Bose Suspension System

By on December 24, 2004

That’s right. Bose.

The latest trick coming from the 74 year old Dr. Amar Bose is an active suspension system; the Bose Suspension System. It’s been in development since 1980, and so far they’ve only got it on a 1994 Lexus test mule, but rumor has it that Cadillac may offer the Bose system as an option on an upcoming car.

The proprietary Bose suspension system couples linear electromagnetic motors and power amplifiers with a set of unique control algorithms. For the first time, it is possible to have, in the same automobile, a much smoother ride than in any luxury sedan and less roll and pitch than in any sports car. The Bose research vehicle provides superior comfort by gliding smoothly over bumpy roads and superior control by keeping the car body level during aggressive maneuvers.

When you think about it, it’s not that much of a stretch for an outfit like Bose to go from speakers to automobile suspensions. A speaker is essentially a linear motor that uses electromagnetism to move a speaker coil to produce sound waves; the suspension Dr. Bose has assembled uses four linear motors that basically use the same principle to keep the car on an even keel, no matter how the driver and road thrash the thing.

We’ve talked about the inherent problems of sophisticated electronic systems in vehicles before, and I don’t think I’d want something like this in my car… At least not until the technology has matured for several years. Stories of Land Rover suspension systems failing at high speeds and causing deadly accidents is enough to make me want to stick with plain old shocks and struts.

The January print issue of Motor Trend has a brief article on it, but a more extensive writeup online, complete with a video of the test mule in action. In the grand finale, the Lexus actually jumps over a 2×6 on edge at 35mph!
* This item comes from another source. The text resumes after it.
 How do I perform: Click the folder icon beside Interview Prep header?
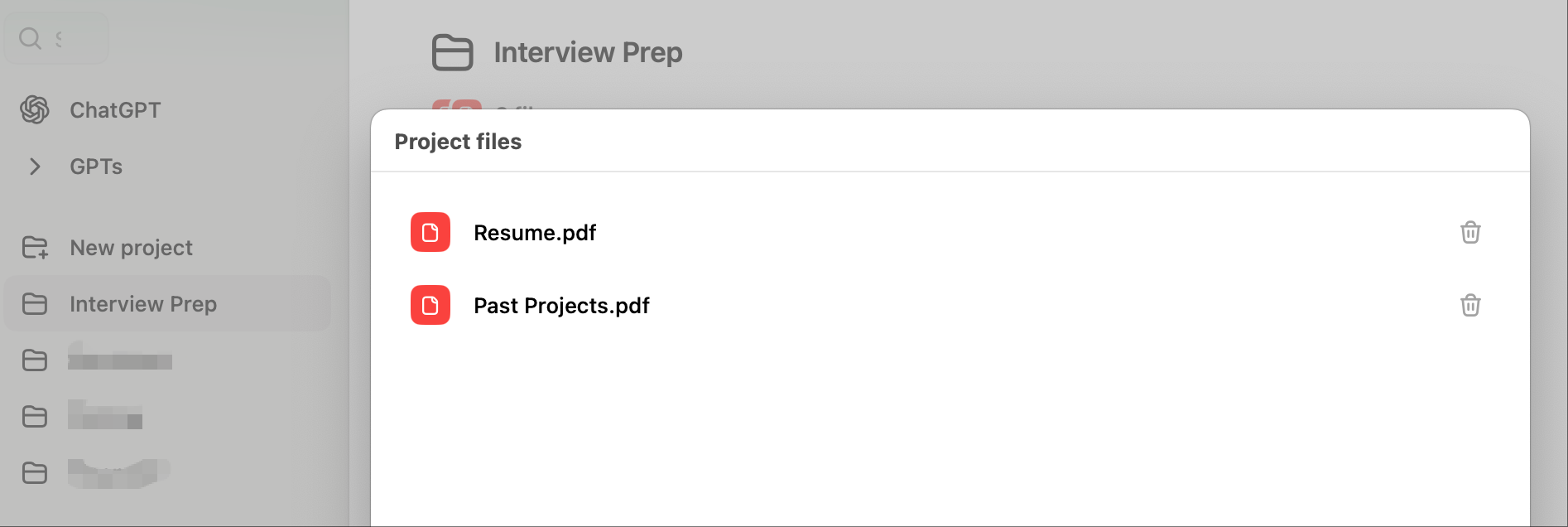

  1. That video is amazing. Since there’s NO body roll, I wonder if that puts the tires under more stress in corners. Body roll has a use in that it absorbs from of the cornering force. Without that, I wonder if the tires suck it up.

  2. I don’t think that body roll relieves the tires of any stress, only puts more stress on the two outside tires and less on the inside. The tires take the brunt of the stresses in cornering regardless of how much body roll there is, but keeping the body level would tend to distribute it more evenly between the tires.

  3. hi this is aravind frm india, i am an automobile engineer student, i am very much intrested in this topic active suspension system. The video give is good but CAN ANY ONE HELP ME TO GET THE WORKING MODEL OR THE ASSEMBLY OF THIS TECHINIQUE.